A Antebi, C Kober-Eisermann

[International C. elegans Meeting, 1999]

daf-12 encodes a nuclear receptor that regulates the dauer diapause and developmental age. In general, nuclear receptors have a modular structure that includes a variable N-terminus with transactivation function, a pair of C2 Zn fingers comprising the DNA binding domain (DBD), a hinge region of variable length, and a C-terminal ligand binding domain (LBD) that contains dimerization and transactivation helixes. At least three daf-12 isoforms are identified by RT-PCR, including one isoform which contains the LBD but lacks the DBD. Most daf-12 alleles are lesions in DBD or LBD, but mutants can be grouped into 6 phenotypic classes based on their dauer defective phenotypes and their heterochronic phenotypes in gonadal and extragonadal tissues. Candidate molecular null alleles, which disrupt DBD and LBD, are dauer defective and have impenetrant heterochronic phenotypes. By contrast, recessive gain-of-function alleles, which retain the DBD but truncate the LBD, are dauer defective and have penetrant heterochronic phenotypes. We propose that products from gain-of-function alleles interfere with the activity of some other locus. Interestingly, two other nematode receptors related to daf-12 , F33D4.1 and ZK662.3 , are found in the C. elegans genome, and are potential candidates for the proposed redundant activity. All three nematode receptors are homologous to the Drosophila DHR96 , revealing that this branch of the nuclear receptor family is phyletically conserved. Like daf-12 , F33D4.1 and ZK662.3 give rise to various alternately spliced products. To investigate the function of these genes, we are generating mutations by reverse genetics and constructing GFP fusion proteins.

Snow MI et al. (1997) International C. elegans Meeting "ANALYSIS OF THE daf-12 GENE TRANSCRIPTS"

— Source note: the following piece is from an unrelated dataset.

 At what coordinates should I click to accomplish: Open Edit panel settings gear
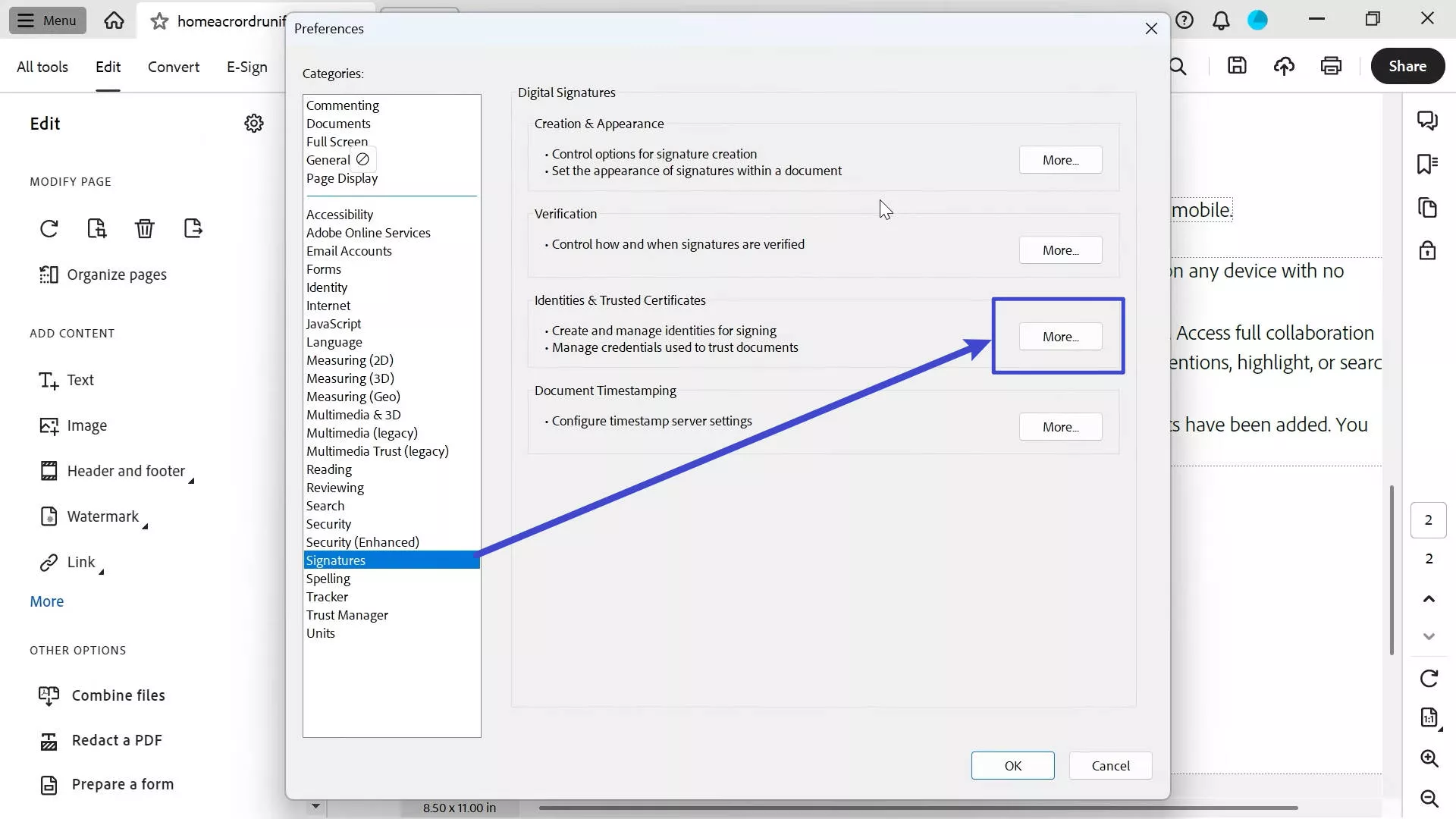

Yeh W-H, Larsen PL, Hedgecock EM, Snow MI, Riddle DL, Antebi A

[International C. elegans Meeting, 1997]

Mutations in daf-12 render the animals unable to form dauer larvae; thus, wild type DAF-12 function is required to promote dauer development. The daf-12 gene functions at a late step in the pathway for dauer development and it may be part of a negative regulatory loop with the daf-2 gene. The daf-12 gene was cloned by Tc1 transposon tagging and the cDNA sequence indicates that it encodes a member of the steroid/thyroid hormone receptor superfamily. A mixed stage Northern blot of the daf-12 gene shows three mRNAs. RT-PCR isolation of cDNAs corresponding to the mRNAs yielded three isoforms, two of which lack the zinc finger domain. The daf-12 mutants have been classified into 6 categories based on detailed analysis of the dauer-defective, dauer-constitutive, abnormal cell migration, and abnormal cell lineage phenotypes and the mutations sequenced (see Antebi and Hedgecock abstract). Analysis of the isoform structures and the site of mutations suggests that the nonsense mutations in the 5 prime region may not be nulls, if there is regulatory action by the shorter isoforms. We are in the process of determining when the daf-12 gene is expressed by developmental Northern analysis of RNA from larvae under different growth conditions.